Jenni Garth is teaming up with Kaboom! and Lunchables to help to build play spaces for children around the country. She's also preparing to be a contestant on "Dancing With The Stars."
CBS
When actress Jenni Garth was a child, she wasn't completely a girly-girl.

"I was a tomboy," she told The ShowBuzz, "but I was still always really feminine. I loved horses and animals; riding my bike outside. I did a lot of playing outside, which is something I think kids today are lacking."

Garth, who has three children of her own, says it's important for kids to have a place to play outside. That's why she's teaming up with the non-profit organization KaBOOM! to help build playgrounds around the country.

"Yesterday I took two of my daughters to South Los Angeles, and in the morning when we started there was just a big empty open field in the back of this apartment building," she said. "By the end of the day, there was this awesome fun playground for kids to play in that is safe and protected and their parents can watch them play."

Kraft is helping to support the program and giving a chance for kids to participate.

"Your kids can make a difference by going to Lunchables.com and voting for their favorite piece of playground equipment," she said. "Essentially, your kids get to design these playgrounds that are going to be built all across the country.

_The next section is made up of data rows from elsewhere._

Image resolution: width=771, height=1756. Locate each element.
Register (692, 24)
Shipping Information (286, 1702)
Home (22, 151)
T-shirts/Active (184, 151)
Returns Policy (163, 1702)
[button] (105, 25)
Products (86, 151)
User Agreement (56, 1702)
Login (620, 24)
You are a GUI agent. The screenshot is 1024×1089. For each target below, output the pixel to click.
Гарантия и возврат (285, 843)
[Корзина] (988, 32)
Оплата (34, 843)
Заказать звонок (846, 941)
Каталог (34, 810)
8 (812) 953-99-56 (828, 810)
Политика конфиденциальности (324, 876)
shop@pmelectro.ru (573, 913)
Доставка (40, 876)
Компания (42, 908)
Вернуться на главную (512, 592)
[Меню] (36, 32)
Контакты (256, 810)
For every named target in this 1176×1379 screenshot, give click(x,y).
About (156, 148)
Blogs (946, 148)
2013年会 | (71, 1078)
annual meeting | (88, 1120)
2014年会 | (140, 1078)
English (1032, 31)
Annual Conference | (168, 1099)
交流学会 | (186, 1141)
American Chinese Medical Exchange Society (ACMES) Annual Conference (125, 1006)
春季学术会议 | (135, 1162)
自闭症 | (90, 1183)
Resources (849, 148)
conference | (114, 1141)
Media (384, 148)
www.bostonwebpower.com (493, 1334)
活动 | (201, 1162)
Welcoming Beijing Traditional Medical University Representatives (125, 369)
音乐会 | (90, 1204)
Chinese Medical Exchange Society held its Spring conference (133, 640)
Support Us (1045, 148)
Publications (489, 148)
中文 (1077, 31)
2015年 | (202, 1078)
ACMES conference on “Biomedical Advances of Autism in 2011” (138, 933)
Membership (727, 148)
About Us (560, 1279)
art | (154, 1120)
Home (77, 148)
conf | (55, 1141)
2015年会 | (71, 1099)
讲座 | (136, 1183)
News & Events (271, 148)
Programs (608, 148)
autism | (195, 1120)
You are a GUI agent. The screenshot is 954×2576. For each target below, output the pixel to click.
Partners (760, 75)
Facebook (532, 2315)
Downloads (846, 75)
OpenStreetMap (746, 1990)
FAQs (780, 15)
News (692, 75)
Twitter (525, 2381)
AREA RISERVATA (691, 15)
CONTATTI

For every vote online, Lunchables is going to be donating 25 cents towards the $400,000 needed to build these six playgrounds."

Garth gets plenty of playground time chasing after her children, Luca Bella, 10, Lola, 4 1/2, and 11-month-old Fiona. "I run through the tunnels, the whole everything," she said.


Photos: "Dancing With The Stars"
The former star of "Beverly Hills 90210" and "What I Like About You" is going to need all that exercise to build her stamina for her shot as a contestant on "Dancing With The Stars" which premieres Sept. 24 on ABC.

"It's really rigorous; it's a really hard sport," she said. "I have to call it a sport because I sweat and I've got blisters. It's intense!"

Garth has had a lifelong affection for dance.

"When I was like 12, 11, I studied ballet, tap and jazz," she said. "I thought I would grow up to be a dance teacher. Then I started acting and I stopped dancing. That was a long time ago, though!"

Former "90210" co-star Ian Ziering, who was a contestant on last year's show, was one of the people who encouraged Garth.

"We've been text messaging each other. He said it would be a good opportunity for me," she said. "My husband, Peter, and my daughter Luca both really encouraged me and said 'why not?' All I can do is fall down on national television."

Garth said she's found a balance in her life between her career, her husband and children, and her charity work. Even though she achieved TV stardom as a teenager, she said that her family was able to keep her grounded.

"For me personally, my experience growing up was that of a very strong family," she said. "We sat down to dinner together every night. We were never wealthy, and we didn't have a crazy lifestyle. I had a very normal, sort of idyllic childhood. For me that's the backbone of who I really am, I'm just a normal person. That's how I live my life and that's how I raise my family. I just strive to be a good wife and a good mother and good at what I do as a professional. I have it instilled in me from my parents."
It's a lesson a few young Hollywood stars might benefit from.

"I can't put myself in their shoes, because I don't know their story, I don't know what got them to where they are right now," she said. "I hate to give advice, especially unsolicited. I just wish that everyone could just get in touch with what's really important in life and take all the stuff that really doesn't matter at the end of the day out of the equation."

What matters to her most is doing the kind of work she's been doing with KaBOOM!

"It enhances me as a human being and as a parent," she said. "It makes me feel like I'm making a difference. What I do is entertain and it provides some sort of relief to people, whether it's laughing or crying. But when I know that I'm making a difference in people's lives or getting the word out to people on how they can make a difference in people's lives it makes me feel like I'm doing what I'm supposed to be doing here."